ЛН: Это не может быть вашей идеей – вы говорите, разве что про братьев могли упомянуть в каком-то разговоре?

АА: Нет, нет, нет. Про братьев была картина у Дыховичного. По-моему, короткометражка, ещё когда он тоже на Высших курсах учился. Не знаю, была там связь какая-то или нет… У него, значит, два брата. Одного из них играл Ромашин, а второго – я не помню, кто. В общем, это два брата, которые жили в одном доме. Такая очень эстетская картина. И один из братьев – играл Ромашин – значит, такой интеллигент, ностальгирующий. Там какая-то фотография всё время его жены, то ли покойной, то ли нет, стилизованная под XIX век. А второй, наоборот, очень земной, который хотел вокруг этого дома построить для себя что-то. И поэтому конструировал из труб такую… ну, типа, как леса строительные. И вот он собирался весь этот дом, мирок этого интеллигента, окружить вот этим. И какие-то смешные тоже были сцены, когда этот, там, что-то перебирал, какие-то письма, в это время за окном крик, и, значит, этот самый брат падал, летел, брякнулся со своей этой конструкции… Ну, а потом опять карабкался вверх.

Не помню, какой там был финал у этого – какой-то открытый, как у таких фильмов полагается.

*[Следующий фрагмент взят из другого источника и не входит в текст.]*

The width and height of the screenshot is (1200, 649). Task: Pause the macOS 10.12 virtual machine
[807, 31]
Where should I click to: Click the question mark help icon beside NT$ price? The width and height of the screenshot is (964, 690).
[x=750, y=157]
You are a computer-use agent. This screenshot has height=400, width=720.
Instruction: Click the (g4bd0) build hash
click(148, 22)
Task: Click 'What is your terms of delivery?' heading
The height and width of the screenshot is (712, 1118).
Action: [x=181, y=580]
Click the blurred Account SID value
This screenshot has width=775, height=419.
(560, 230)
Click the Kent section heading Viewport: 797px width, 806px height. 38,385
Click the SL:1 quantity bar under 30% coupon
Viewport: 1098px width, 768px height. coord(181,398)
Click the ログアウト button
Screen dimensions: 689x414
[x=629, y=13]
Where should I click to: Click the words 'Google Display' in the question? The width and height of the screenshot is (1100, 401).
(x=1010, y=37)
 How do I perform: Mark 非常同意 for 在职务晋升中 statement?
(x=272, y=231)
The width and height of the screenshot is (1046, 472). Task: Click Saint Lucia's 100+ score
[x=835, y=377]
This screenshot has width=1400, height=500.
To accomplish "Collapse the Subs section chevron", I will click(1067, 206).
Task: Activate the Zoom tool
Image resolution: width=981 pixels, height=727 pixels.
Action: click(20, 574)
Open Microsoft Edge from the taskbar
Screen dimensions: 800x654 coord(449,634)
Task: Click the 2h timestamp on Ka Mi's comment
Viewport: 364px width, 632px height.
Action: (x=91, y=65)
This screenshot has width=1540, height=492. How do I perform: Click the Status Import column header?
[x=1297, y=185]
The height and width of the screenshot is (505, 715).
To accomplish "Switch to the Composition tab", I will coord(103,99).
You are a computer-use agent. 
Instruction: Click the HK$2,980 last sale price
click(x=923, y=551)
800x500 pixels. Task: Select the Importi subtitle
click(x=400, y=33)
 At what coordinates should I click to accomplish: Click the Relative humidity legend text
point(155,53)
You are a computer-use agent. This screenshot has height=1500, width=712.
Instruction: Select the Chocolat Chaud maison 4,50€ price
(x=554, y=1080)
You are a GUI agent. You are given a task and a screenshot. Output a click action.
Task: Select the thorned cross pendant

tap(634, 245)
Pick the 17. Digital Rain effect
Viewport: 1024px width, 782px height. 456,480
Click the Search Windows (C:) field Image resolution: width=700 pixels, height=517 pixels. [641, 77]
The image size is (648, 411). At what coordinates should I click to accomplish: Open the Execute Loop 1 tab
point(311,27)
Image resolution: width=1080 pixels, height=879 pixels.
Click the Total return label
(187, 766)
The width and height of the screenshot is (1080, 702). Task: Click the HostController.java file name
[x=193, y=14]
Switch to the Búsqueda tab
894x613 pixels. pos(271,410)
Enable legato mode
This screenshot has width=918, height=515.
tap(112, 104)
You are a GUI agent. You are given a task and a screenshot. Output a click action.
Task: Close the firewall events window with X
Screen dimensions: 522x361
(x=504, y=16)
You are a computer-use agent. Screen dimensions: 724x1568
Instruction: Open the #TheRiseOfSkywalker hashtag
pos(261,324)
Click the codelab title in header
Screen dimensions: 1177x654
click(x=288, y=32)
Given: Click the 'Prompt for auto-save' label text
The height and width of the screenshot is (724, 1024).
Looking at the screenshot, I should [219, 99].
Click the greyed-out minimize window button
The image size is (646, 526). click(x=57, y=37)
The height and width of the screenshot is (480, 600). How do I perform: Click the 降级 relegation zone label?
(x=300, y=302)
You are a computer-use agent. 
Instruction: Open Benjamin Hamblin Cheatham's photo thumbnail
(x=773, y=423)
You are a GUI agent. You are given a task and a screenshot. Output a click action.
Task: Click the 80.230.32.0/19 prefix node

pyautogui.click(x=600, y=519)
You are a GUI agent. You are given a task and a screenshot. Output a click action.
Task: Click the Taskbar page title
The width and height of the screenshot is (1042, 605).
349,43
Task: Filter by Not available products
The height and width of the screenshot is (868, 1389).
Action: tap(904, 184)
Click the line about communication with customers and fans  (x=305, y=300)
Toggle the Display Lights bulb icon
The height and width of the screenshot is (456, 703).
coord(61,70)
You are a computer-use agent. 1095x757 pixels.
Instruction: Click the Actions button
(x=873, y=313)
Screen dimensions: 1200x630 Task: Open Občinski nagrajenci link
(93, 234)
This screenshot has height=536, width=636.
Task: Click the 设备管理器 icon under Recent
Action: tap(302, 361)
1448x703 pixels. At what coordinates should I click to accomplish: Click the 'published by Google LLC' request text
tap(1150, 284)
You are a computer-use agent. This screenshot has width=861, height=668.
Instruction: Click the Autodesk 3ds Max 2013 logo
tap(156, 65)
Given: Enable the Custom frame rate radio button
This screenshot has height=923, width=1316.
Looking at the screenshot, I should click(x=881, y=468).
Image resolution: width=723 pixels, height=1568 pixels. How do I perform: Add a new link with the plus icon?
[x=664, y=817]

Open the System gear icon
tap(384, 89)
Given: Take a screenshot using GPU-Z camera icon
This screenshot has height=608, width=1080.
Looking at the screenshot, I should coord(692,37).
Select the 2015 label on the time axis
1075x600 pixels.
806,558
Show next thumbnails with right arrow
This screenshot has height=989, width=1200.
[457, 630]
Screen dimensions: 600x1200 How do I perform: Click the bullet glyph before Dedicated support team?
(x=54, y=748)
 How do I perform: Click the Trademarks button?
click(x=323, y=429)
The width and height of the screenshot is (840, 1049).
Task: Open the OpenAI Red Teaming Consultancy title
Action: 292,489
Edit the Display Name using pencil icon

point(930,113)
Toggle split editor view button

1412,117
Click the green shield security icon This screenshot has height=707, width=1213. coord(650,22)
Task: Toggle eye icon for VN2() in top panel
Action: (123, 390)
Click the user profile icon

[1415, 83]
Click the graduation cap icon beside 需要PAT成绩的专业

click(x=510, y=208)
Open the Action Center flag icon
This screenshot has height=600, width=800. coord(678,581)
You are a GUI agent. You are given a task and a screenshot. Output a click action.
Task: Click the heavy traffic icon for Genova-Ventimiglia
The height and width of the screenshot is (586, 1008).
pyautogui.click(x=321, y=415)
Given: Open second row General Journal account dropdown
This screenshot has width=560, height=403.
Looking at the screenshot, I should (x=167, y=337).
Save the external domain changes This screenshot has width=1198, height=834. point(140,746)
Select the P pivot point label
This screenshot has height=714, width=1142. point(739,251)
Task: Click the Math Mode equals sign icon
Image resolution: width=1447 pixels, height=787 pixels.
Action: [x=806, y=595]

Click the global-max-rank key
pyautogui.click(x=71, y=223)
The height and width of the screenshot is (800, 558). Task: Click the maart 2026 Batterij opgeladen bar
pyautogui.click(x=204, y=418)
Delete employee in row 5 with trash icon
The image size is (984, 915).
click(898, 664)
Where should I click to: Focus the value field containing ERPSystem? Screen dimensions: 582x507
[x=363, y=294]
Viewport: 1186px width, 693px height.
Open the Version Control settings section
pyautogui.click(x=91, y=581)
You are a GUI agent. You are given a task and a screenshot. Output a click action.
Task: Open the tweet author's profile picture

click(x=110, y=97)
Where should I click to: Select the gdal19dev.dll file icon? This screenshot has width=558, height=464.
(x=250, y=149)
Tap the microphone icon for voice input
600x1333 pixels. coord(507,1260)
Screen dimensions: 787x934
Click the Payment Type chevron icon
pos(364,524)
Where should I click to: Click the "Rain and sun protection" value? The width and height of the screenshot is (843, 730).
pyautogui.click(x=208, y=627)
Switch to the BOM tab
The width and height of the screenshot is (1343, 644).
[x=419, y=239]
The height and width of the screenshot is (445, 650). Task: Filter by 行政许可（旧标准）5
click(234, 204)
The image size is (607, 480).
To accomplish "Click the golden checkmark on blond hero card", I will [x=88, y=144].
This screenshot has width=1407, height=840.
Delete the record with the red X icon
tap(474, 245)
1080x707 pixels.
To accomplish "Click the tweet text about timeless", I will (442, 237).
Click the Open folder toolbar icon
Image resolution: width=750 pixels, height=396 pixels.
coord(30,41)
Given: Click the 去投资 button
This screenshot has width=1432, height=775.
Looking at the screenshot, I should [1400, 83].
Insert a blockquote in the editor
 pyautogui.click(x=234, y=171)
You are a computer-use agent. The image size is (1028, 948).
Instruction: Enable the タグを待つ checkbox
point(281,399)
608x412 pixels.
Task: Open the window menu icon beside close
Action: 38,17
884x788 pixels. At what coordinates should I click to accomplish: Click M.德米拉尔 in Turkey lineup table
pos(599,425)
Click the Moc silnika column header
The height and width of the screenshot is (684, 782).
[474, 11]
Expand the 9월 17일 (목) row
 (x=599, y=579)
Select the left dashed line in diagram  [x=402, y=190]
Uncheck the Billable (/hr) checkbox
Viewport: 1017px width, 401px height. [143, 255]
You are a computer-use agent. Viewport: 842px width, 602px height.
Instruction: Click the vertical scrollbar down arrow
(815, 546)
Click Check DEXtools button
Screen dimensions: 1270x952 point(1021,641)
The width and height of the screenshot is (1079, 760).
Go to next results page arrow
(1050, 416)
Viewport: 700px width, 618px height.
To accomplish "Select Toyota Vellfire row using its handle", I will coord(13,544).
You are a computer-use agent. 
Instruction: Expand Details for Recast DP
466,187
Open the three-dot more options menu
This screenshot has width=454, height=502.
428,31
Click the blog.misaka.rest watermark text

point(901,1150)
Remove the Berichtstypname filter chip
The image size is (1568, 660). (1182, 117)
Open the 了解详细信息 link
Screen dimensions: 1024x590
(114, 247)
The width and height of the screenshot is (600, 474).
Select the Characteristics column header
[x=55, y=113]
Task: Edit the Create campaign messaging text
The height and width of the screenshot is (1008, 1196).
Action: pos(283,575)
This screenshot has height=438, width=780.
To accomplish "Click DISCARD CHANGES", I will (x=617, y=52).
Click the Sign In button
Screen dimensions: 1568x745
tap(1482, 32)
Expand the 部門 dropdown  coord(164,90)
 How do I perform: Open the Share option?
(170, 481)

Но это тоже была история двух таких антагонистичных родных братьев. Родители там даже не упоминались, а упоминалась только вот эта вот таинственная жена персонажа, которого Толя Ромашин играл.

ЛН: Вот мы поговорили про «благословенные – не благословенные времена». Вы были далеки от диссидентства, как вы сказали, но Кайдановский-то был склонен к нему, да? О том, как он искал тогда деньги на проекты вы что-то знаете? Знаете о его инфарктах на почве пропавших денег?

АА: Нет, я ничего этого не знаю.

ЛН: И якобы деньги, опять-таки, пришли из Франции на последнюю картину – «Восхождение к Экхарту» – ничего об этом?..

АА: Ничего.

ЛН: А когда и где вы виделись с ним в последний раз?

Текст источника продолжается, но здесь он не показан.